**** Provided entries ****

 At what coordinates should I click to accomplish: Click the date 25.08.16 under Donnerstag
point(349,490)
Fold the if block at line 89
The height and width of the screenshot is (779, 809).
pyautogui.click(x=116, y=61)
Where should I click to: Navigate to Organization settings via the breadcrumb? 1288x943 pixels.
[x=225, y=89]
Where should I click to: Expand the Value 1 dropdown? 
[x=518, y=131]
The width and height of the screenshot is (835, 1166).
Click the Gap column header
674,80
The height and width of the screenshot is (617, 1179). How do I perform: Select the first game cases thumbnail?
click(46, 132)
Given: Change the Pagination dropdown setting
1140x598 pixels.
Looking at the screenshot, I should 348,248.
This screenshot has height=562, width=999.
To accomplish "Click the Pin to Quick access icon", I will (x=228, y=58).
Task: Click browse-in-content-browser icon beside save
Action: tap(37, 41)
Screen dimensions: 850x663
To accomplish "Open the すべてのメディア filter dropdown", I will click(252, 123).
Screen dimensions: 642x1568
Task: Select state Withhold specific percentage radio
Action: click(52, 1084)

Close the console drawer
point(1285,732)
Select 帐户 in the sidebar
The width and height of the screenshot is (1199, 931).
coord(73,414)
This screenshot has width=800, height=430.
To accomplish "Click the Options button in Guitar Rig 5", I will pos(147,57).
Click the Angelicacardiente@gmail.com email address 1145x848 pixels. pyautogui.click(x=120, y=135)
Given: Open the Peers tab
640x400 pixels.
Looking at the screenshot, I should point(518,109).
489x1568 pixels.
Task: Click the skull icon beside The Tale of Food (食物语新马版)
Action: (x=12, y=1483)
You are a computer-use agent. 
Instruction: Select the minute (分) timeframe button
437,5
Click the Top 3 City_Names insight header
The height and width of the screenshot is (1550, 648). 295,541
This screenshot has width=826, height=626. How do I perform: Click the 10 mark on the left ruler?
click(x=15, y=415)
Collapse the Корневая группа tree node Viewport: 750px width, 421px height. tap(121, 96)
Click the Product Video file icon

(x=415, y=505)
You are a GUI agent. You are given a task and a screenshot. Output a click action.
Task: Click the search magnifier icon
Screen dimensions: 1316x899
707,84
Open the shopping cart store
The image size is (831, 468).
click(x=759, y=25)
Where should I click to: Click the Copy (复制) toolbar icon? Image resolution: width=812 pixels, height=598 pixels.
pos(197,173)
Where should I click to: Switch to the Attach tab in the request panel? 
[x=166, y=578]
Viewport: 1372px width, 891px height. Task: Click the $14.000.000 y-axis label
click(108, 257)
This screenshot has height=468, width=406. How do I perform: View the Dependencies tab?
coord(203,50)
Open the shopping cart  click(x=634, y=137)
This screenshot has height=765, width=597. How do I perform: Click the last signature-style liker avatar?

****

-- Work task --
Read through the entries and copy every line that includes "agent".

-- Problem solution --
You are a computer-use agent. 
You are a GUI agent. You are given a task and a screenshot. Output a click action.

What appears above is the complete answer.